ツアーAD HDを筒康博が試打「ツアーADの走り系」
グラファイトデザイン「ツアーAD HD」の評価は!?
グラファイトデザインの看板シリーズ「ツアーAD」の最新作「ツアーAD HD」。「HD」は「Hyper Drive」を表し、現在のトレンドとなっている大型&高慣性モーメントのヘッドに合わせた設計が施されているという。そんな時代にマッチさせたシャフトを、ヘッドスピード(以下HS)の異なる有識者3人が採点。変幻自在に球を操るクラブフィッター・筒康博は、どのような評価をくだすのか!?
「近年発売のモデルの中で一番走る」
―率直な印象は?
「近年発売の『ツアーAD』シリーズの中で、一番スピード感を覚えるモデルかもしれません。2013年モデル『ツアーAD MT』は走るとか高弾道タイプと呼ばれましたが、それに負けず劣らず走り感の強いタイプと言えそうです」
―同シリーズ内での走り系?
「そうだと思います。特に私のようなHSが遅め(平均41.2m/s)のユーザーに感じることができる独特の走り感を備えている印象を受けます。重量帯で言うと40~50g台。それ以上の重いモデル(60~70g台)では、全体剛性を高め、しなり感を落としてきているように感じます」
―イメージが変わりますね?
「はい。素材や設計を大きく変えてきた印象が強いです。シャフトの作り方を、イチから変えたのではと思えるほど。モデル名を聞かずに打った場合、『ツアーAD』シリーズかどうか、判断がつかないぐらいです。直近4~5年間のラインアップの中では、間違いなく一番走るタイプだと思います」
―それでも他社の走り系とは違う?
「そうですね。例えば、走り系の代表格である藤倉コンポジット『スピーダーエボリューション』シリーズは、しなっているエリアを広げてきているのですが、『ツアーAD HD』の場合は本当に真ん中だけ、中央部分の一カ所が集中してしなっている感じです。『スピーダーエボリューション』のように、グイーンとムチのようにしなるのではなく、パキッとしなって、シャキッと戻る。しなり戻りの復元力が高い特性だと思いました」
―相性の良いヘッドは?

######

__要件__:
**A)** ツアーAD HDの試打記事によると、モデル名の「HD」は何を表していますか。
**B)** ツアーAD HDの試打記事のうち、「グラファイトデザイン「ツアーAD HD」の評価は!?」から「力が高い特性だと思いました」」までの部分を一字一句変えずに書き写してください。

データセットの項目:
######

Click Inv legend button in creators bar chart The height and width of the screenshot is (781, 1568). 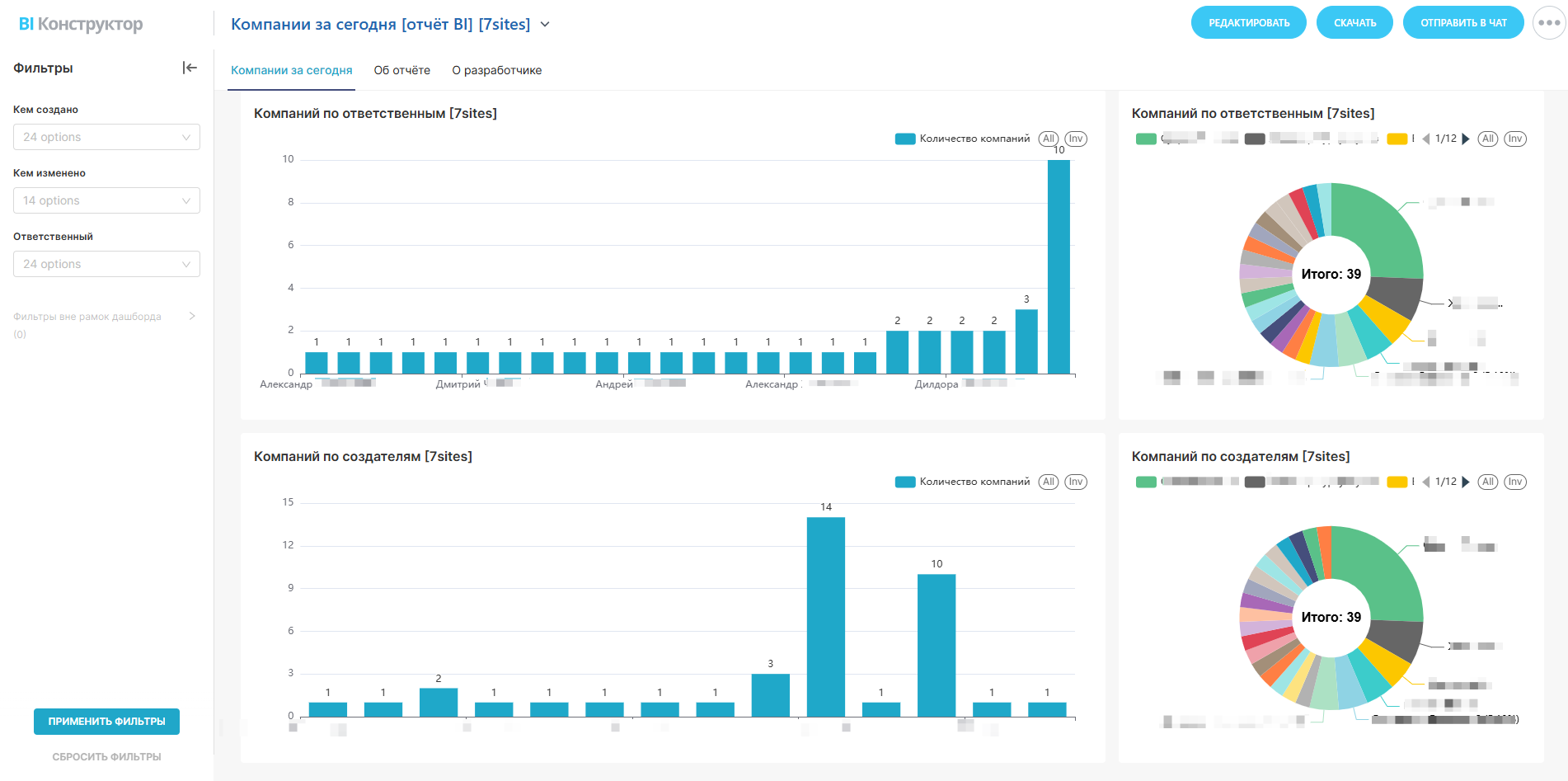point(1075,482)
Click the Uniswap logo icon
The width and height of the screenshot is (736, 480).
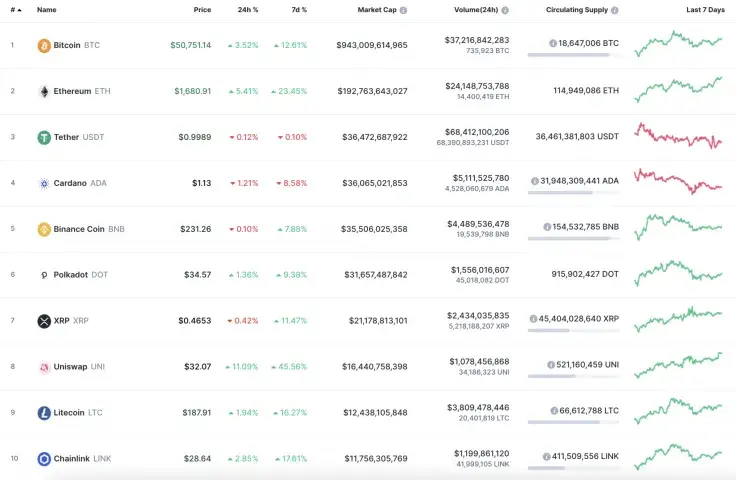point(44,367)
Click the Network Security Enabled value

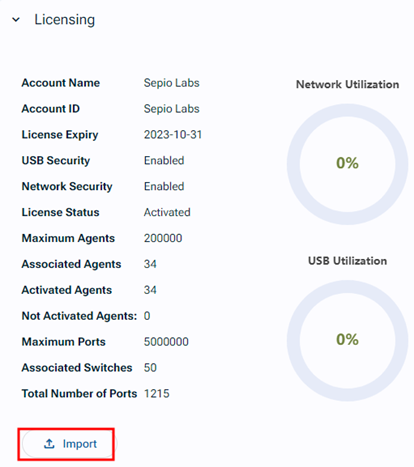point(164,186)
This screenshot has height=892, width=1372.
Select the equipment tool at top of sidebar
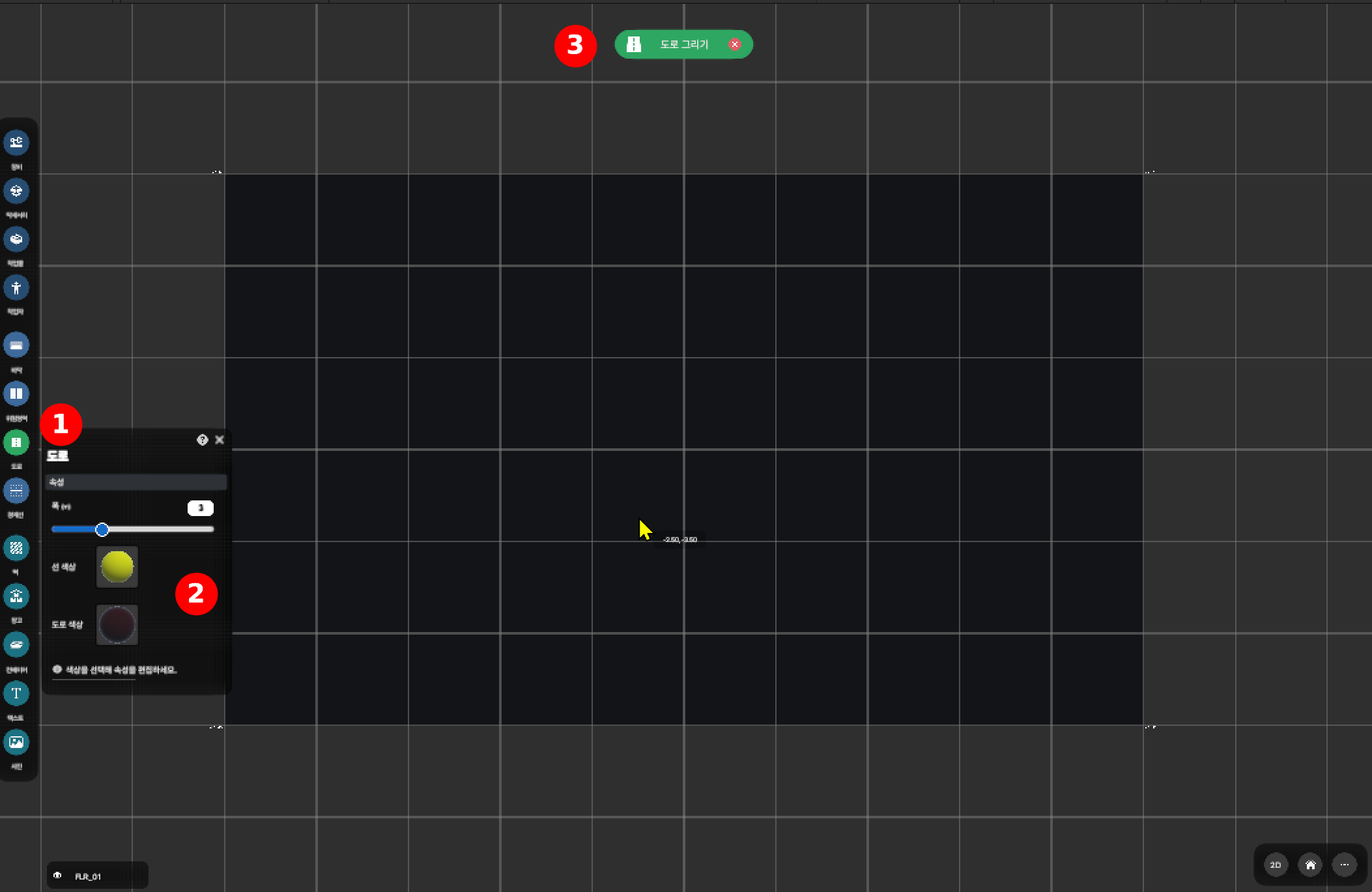pyautogui.click(x=16, y=143)
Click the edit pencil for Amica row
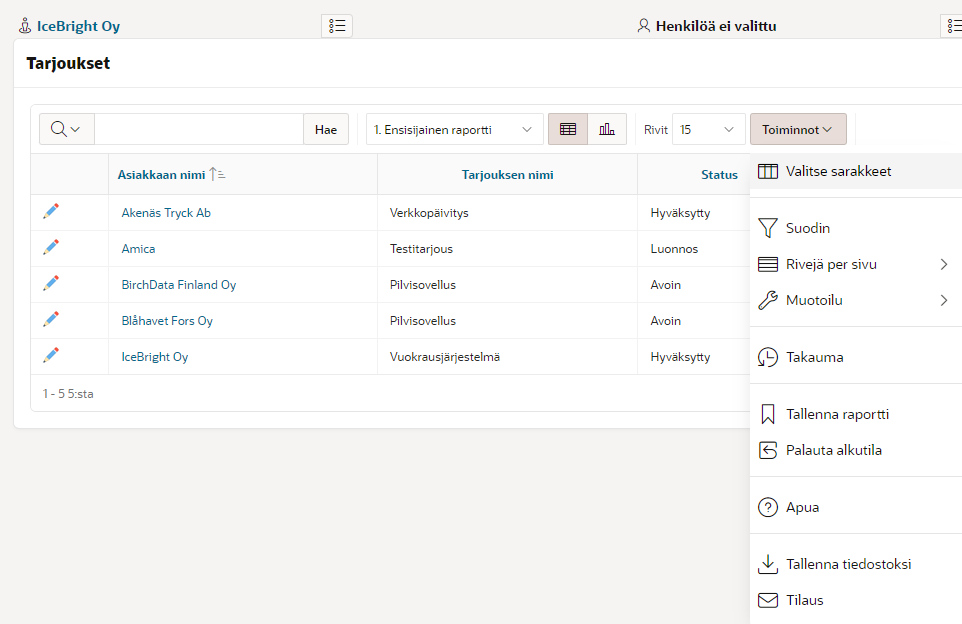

######

__各課題の解答__:
**A)** 「Hyper Drive」を表しています。

**B)**
グラファイトデザイン「ツアーAD HD」の評価は!?
グラファイトデザインの看板シリーズ「ツアーAD」の最新作「ツアーAD HD」。「HD」は「Hyper Drive」を表し、現在のトレンドとなっている大型&高慣性モーメントのヘッドに合わせた設計が施されているという。そんな時代にマッチさせたシャフトを、ヘッドスピード(以下HS)の異なる有識者3人が採点。変幻自在に球を操るクラブフィッター・筒康博は、どのような評価をくだすのか!?
「近年発売のモデルの中で一番走る」
―率直な印象は?
「近年発売の『ツアーAD』シリーズの中で、一番スピード感を覚えるモデルかもしれません。2013年モデル『ツアーAD MT』は走るとか高弾道タイプと呼ばれましたが、それに負けず劣らず走り感の強いタイプと言えそうです」
―同シリーズ内での走り系?
「そうだと思います。特に私のようなHSが遅め(平均41.2m/s)のユーザーに感じることができる独特の走り感を備えている印象を受けます。重量帯で言うと40~50g台。それ以上の重いモデル(60~70g台)では、全体剛性を高め、しなり感を落としてきているように感じます」
―イメージが変わりますね?
「はい。素材や設計を大きく変えてきた印象が強いです。シャフトの作り方を、イチから変えたのではと思えるほど。モデル名を聞かずに打った場合、『ツアーAD』シリーズかどうか、判断がつかないぐらいです。直近4~5年間のラインアップの中では、間違いなく一番走るタイプだと思います」
―それでも他社の走り系とは違う?
「そうですね。例えば、走り系の代表格である藤倉コンポジット『スピーダーエボリューション』シリーズは、しなっているエリアを広げてきているのですが、『ツアーAD HD』の場合は本当に真ん中だけ、中央部分の一カ所が集中してしなっている感じです。『スピーダーエボリューション』のように、グイーンとムチのようにしなるのではなく、パキッとしなって、シャキッと戻る。しなり戻りの復元力が高い特性だと思いました」